In another major success for Monarto Safari Park and our efforts to conserve rhinos, Zoos SA has just signed private equity investment company Gold Rhino as a major partner, a crucial step towards supporting critically endangered Black Rhinos.
The first stage of an exciting six-figure partnership with Gold Rhino will help us build a new two-hectare enclosure for our pair of Black Rhino boys, Induna and Sentwali, which will be connected to the existing Black Rhino facilities by a new raceway.
Zoos SA chief executive Elaine Bensted said the new $200,000 enclosure is a vital next step in the plan to welcome more Black Rhinos to Monarto Safari Park in the future.
“This amazing upgrade will not only allow Induna and Sentwali to both be on exhibit at the same time, it will also pave the way for us to import a female black rhino, meaning we can breed the critically endangered species here at Monarto for the first time,” Elaine said.
“The partnership also means we will eventually be in a position to hold up to ten black rhinos, which is a fabulous outcome for both conservation and our visitors.”
New partner Gold Rhino funds and owns Australasian-based software development company HardHat, which is a proud supporter of Save the Rhino International who are working to protect, conserve and increase the rhino population in Africa.
HardHat have previously partnered with The Australian Rhino Project (TARP) to provide funding and support for the relocation of White Rhinos to open plains facilities in Australia and New Zealand, including Monarto Safari Park.
Their passion for the giant ungulate species now sees them supporting Black Rhinos as well.
The exciting new partnership comes on the back of Beach Energy coming on board as a major partner last year, supporting Monarto’s efforts to safeguard the Southern White Rhino.

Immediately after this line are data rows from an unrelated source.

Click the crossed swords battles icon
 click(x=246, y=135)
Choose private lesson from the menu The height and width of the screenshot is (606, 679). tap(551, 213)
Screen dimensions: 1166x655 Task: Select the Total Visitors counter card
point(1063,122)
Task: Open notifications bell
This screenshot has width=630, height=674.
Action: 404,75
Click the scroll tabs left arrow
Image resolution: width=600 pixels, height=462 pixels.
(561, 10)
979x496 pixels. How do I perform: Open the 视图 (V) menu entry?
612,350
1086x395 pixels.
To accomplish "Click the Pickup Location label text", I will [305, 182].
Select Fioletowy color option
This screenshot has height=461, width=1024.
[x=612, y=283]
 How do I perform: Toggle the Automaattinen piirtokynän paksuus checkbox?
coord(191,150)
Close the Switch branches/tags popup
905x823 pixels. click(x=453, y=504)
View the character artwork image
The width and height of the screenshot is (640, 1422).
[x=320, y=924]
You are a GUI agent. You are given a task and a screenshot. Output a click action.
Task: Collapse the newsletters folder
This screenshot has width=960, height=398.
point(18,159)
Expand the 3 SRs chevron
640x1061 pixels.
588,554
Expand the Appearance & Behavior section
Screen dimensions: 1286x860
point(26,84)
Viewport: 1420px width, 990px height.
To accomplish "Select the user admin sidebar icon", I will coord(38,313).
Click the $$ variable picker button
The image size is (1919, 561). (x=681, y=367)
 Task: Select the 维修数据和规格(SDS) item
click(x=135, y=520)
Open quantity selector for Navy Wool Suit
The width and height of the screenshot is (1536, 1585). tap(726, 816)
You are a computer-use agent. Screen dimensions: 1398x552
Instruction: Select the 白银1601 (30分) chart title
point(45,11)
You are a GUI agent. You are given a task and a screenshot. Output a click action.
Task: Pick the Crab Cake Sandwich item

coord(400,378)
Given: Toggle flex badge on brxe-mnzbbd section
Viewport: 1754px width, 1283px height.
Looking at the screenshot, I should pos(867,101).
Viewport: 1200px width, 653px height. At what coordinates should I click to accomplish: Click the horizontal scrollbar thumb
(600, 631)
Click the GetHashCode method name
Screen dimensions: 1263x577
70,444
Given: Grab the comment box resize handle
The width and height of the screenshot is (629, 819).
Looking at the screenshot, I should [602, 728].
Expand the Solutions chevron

Currently, Taronga Western Plains Zoo and Monarto Safari Park at the only facilities in Australia and New Zealand where people can see Black Rhino.
In the 20th century the Black Rhino was the most common rhino species found in Africa, however as a result of poaching for the illegal horn trade, it’s estimated that the Black Rhino population has declined by 97% since 1960.
This sadly leaves the species classified as critically endangered with as little as less than 6,000 thought to be living in the wild today.
Once found living throughout southern, central and eastern Africa they’re now only found in very isolated, protected areas of South Africa, Namibia, Zimbabwe and Kenya.
As a conservation charity that exists to save species like the Black Rhino from extinction, we’re thrilled to be partnering with Gold Rhino and helping secure the future of this incredible animal.